Chief academic officer Cheryl Logan departing to lead Omaha district

This article was originally published in The Notebook. In August 2020, The Notebook became Chalkbeat Philadelphia.

Cheryl Logan, the Philadelphia District’s chief of academic support, is leaving to lead Omaha Public Schools.

She will be that district’s first black superintendent and only the second woman at the helm. The nine-member Omaha school board on Tuesday voted unanimously to hire her, according to a story in the Omaha World-Herald.

Logan has been with the District since 2013 and in her current position since 2015.

"I’m thrilled, I’m excited," Logan said in an interview. Logan said she has been in education for 28 years — as a teacher, assistant principal and principal in Maryland, and as an assistant superintendent and chief academic officer in Philadelphia.
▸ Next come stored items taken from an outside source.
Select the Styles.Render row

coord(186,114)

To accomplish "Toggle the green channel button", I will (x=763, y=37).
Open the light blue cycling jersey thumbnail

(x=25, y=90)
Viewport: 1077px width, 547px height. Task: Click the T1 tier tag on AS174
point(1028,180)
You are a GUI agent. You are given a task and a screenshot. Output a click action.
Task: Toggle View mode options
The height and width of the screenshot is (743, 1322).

"I am somebody who has done the hard work," she said. "I have learned everything I think I need to know to have the technical skills to do the job."

She worked with Superintendent William Hite in Prince Georges County, MD, and followed him to Philadelphia less than a year after he arrived in 2012.
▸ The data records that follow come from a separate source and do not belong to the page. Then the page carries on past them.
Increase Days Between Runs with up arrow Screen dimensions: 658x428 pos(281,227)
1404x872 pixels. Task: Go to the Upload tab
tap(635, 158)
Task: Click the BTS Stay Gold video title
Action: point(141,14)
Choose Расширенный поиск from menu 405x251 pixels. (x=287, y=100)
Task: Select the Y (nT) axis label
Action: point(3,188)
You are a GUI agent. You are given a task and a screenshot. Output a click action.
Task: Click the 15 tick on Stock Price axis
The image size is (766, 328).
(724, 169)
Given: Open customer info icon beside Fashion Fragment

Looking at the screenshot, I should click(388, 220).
A letter sent by Superintendent William Hite sent to District staff praised Logan.

"Under her leadership, the District has made great progress, such as: the establishment of a 9th grade academy in every comprehensive high school; increased high school graduation rates; the creation of the first middle college in Philadelphia and the only one operating in the entire Commonwealth; the expansion of Career and Technical Education programs; a substantial growth in reading achievement among students at every level from 3rd through 7th grade; and the opportunity for more than 105,000 students to take the SAT and PSAT for free since 2015."
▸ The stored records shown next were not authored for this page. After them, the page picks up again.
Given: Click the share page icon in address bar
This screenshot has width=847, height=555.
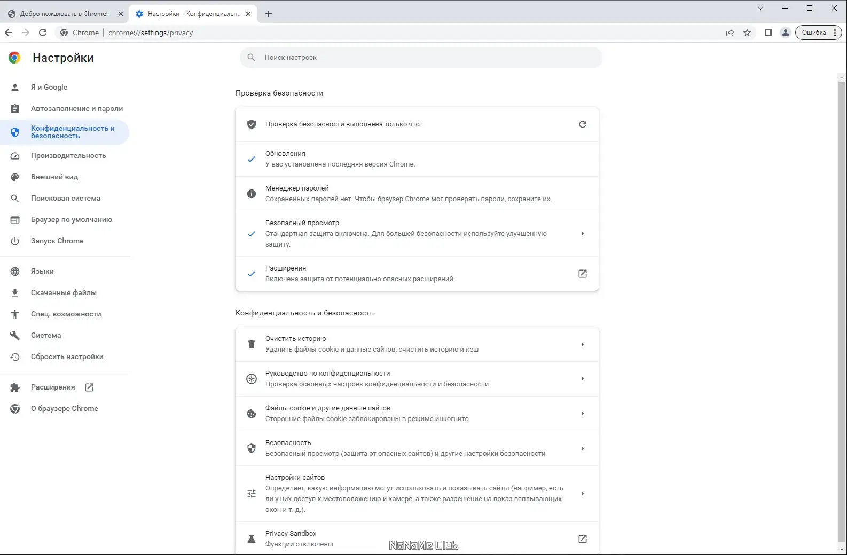Looking at the screenshot, I should pyautogui.click(x=730, y=33).
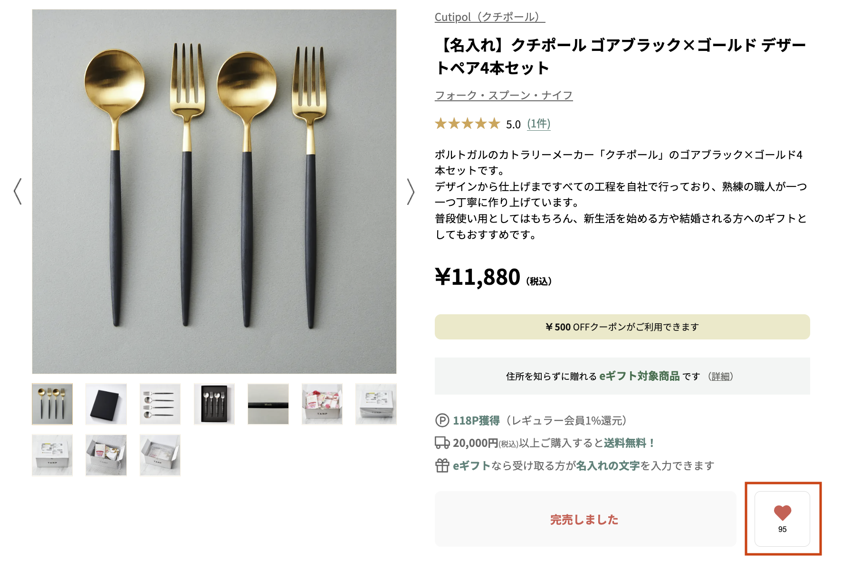
Task: Select the black gift box thumbnail
Action: coord(106,404)
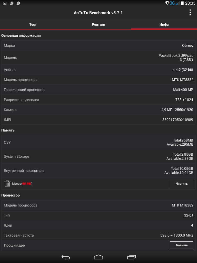The image size is (197, 263).
Task: Tap the picture notification icon at top left
Action: [5, 3]
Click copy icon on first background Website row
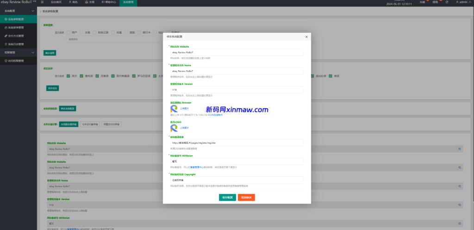The width and height of the screenshot is (474, 230). pos(460,149)
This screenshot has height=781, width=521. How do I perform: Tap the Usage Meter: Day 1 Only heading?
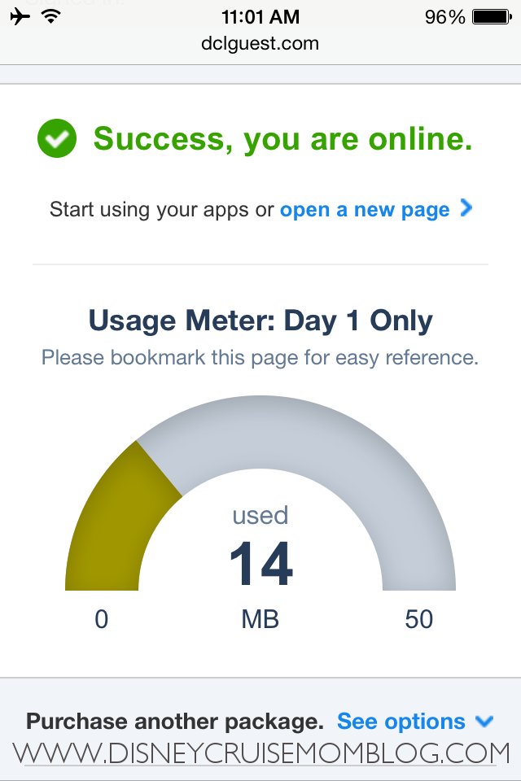(261, 321)

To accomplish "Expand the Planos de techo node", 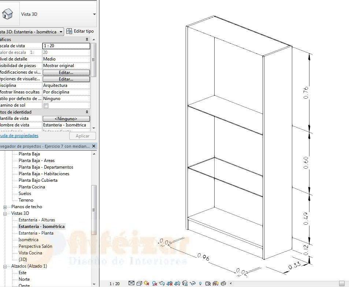I will coord(5,207).
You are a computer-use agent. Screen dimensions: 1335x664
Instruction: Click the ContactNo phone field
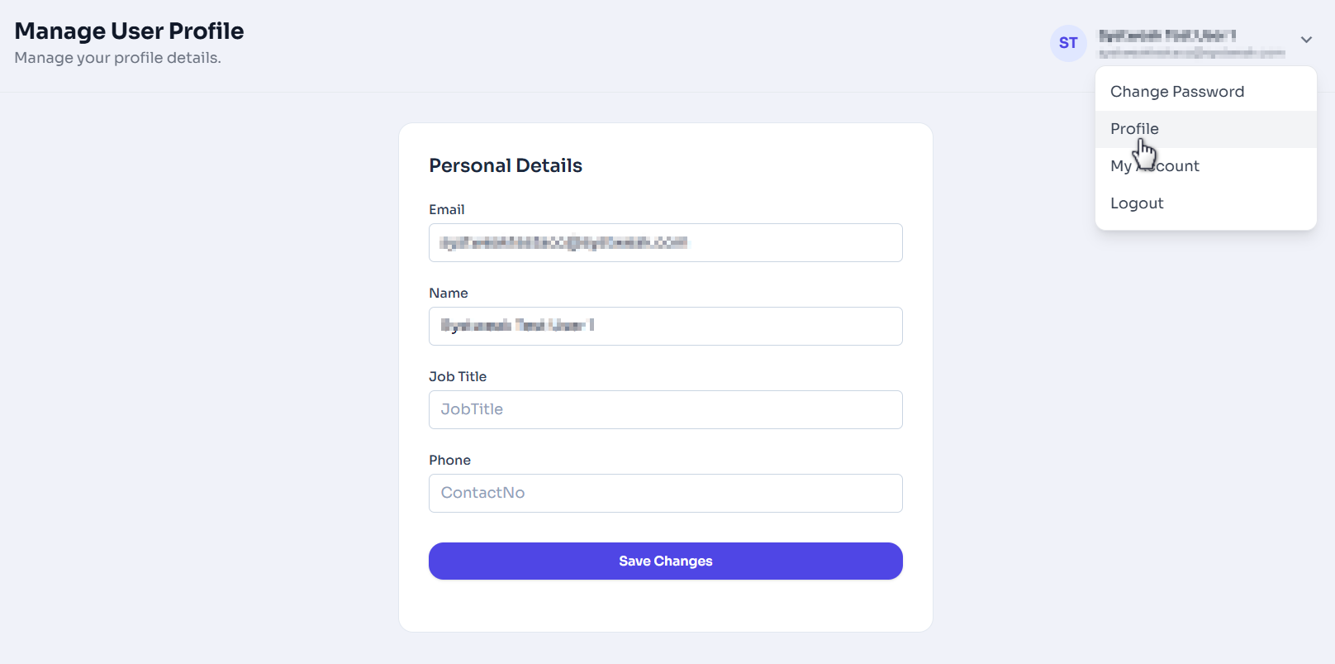pyautogui.click(x=665, y=493)
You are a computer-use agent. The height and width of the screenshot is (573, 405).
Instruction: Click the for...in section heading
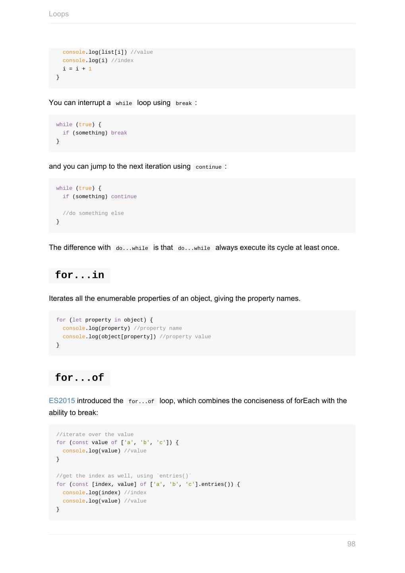(x=79, y=275)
Hite said he would update staff on plans for "transition" in the wake of Logan’s departure.

Logan was selected after she and one other finalist were interviewed in public by the board. The World-Herald described an enthusiastic response to her hiring, including from the teachers’ union.

Bridget Donovan, president of the Omaha Education Association, was quoted as saying: “I think she’s going to be a uniter. “We feel as if they didn’t just hire a boss, they hired a partner.”

Omaha is a diverse district of 53,000 students and 90 schools, Logan said. About a third of the students are Latino, a quarter African American, a quarter white, and the rest Asian, a population that is growing. She said the city has attracted refugees and there are also migrant workers.

About three-fourths of the students are low-income, qualifying for free and reduced price lunch.

It also is home to several big industries, including Berkshire Hathaway and ConAgra, and soon will have Facebook and Google.

In Philadelphia, Logan said she is proudest of having increased the number of eighth graders taking algebra; the creation of the state’s first middle college at Parkway Center City High School (where students get high school and college credits simultaneously), and the District’s early literacy initiative.

She said she also worked to rebuild the District’s academic support office after it had been diminished due to severe budget cuts early in Hite’s tenure caused by a drop in state and federal dollars.

Logan earned her doctorate at the University of Pennsylvania while here.

"Philadelphia has been very good to me," Logan said. "I’ve had a wonderful run here and learned a lot that is going to position me to be successful in Omaha."